EXCERPT PROVIDED >>
^^^^

Urban and transport planning pathways to carbon neutral, liveable and healthy cities

Urban and transport planning pathways to carbon neutral, liveable and healthy cities

Wednesday, 30 September 2020 - 4:00pm to 5:00pm

According to data from the United Nations, 55% of the world’s population lives in urban areas, a proportion that is expected to increase to 68% by 2050. Suboptimal urban and transport planning in cities has led them to be hotspots of air pollution and noise, heat island effects and lack of green space. What are the effects of these conditions, and what are the solutions?

Outdoor air pollution alone kills nine million people a year – a number that could be significantly reduced as the current COVID-19 pandemic has shown. A recent health impact assessment study in Barcelona found that around 20% of premature mortality was due to factors related to suboptimal urban and transport planning. Cities are also large emitters of CO2, one of the main factors behind the climate crisis. 

Cities might be the problem, but also the solution as they are centres of innovation and wealth creation and tend to be more responsive and agile in their governance. Therefore, cities could and should take measures to become carbon neutral, more liveable and healthier by changing their current urban and transport planning practices. In this webinar, we will discuss some measures.

^^^^

WORK REQUIRED >> Continue the webinar description on urban and transport planning for carbon-neutral, healthy cities, picking up after its last sentence.

^^^^

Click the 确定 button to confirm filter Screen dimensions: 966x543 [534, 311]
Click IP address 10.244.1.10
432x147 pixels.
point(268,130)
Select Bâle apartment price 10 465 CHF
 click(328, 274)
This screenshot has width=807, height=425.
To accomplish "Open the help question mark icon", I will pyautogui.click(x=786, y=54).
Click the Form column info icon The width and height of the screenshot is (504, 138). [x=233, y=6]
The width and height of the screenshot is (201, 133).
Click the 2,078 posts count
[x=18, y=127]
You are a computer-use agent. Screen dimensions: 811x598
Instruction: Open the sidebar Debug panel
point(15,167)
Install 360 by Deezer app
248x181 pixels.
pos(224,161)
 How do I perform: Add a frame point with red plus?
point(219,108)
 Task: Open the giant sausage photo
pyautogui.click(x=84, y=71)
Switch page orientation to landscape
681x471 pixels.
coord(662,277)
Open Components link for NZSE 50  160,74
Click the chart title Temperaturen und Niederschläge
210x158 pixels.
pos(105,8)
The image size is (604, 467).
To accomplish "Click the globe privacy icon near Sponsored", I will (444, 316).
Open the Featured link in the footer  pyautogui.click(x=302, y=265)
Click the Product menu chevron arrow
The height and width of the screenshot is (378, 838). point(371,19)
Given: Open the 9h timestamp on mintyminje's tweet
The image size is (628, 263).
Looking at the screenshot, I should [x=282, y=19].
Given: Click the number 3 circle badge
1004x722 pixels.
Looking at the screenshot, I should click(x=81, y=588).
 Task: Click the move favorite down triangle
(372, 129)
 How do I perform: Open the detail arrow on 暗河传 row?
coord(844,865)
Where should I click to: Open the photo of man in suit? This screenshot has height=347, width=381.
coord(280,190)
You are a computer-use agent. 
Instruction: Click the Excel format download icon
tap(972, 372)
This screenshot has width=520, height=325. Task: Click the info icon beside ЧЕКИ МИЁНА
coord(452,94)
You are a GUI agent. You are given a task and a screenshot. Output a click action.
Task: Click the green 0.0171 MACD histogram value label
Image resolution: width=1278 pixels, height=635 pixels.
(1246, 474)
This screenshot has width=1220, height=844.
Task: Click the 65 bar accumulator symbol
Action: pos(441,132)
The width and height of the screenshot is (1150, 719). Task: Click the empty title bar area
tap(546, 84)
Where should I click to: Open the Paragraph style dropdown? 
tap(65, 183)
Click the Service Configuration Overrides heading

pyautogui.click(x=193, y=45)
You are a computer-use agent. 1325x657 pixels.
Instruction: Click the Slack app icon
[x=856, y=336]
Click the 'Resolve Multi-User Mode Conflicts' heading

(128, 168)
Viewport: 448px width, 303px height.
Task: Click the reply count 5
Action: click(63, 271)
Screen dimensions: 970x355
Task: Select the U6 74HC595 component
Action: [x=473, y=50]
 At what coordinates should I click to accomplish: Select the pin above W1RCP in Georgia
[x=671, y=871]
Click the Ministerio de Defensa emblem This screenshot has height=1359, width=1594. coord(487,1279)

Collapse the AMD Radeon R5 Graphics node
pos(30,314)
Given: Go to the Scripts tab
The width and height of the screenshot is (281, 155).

^^^^

YOUR RESPONSE >>
Event Location: 
Online event
Barcelona Institute for Global Health

Mark J Nieuwenhuijsen PhD is a world-leading expert in environmental exposure assessment, epidemiology, and health risk/impact assessment with a strong focus and interest on healthy urban living.  He has edited three books on exposure assessment and on environmental epidemiology, and one on integrating human health into urban and transport planning, one on transportation and health, and has co-authored more than 450 papers published in peer-reviewed journals and 35 book chapters.  In 2018, he was awarded the ISEE John Goldsmith Award for Outstanding Contributions to Environmental Epidemiology.  In both 2018 and 2019 he was among the 1% most cited scientists in the world.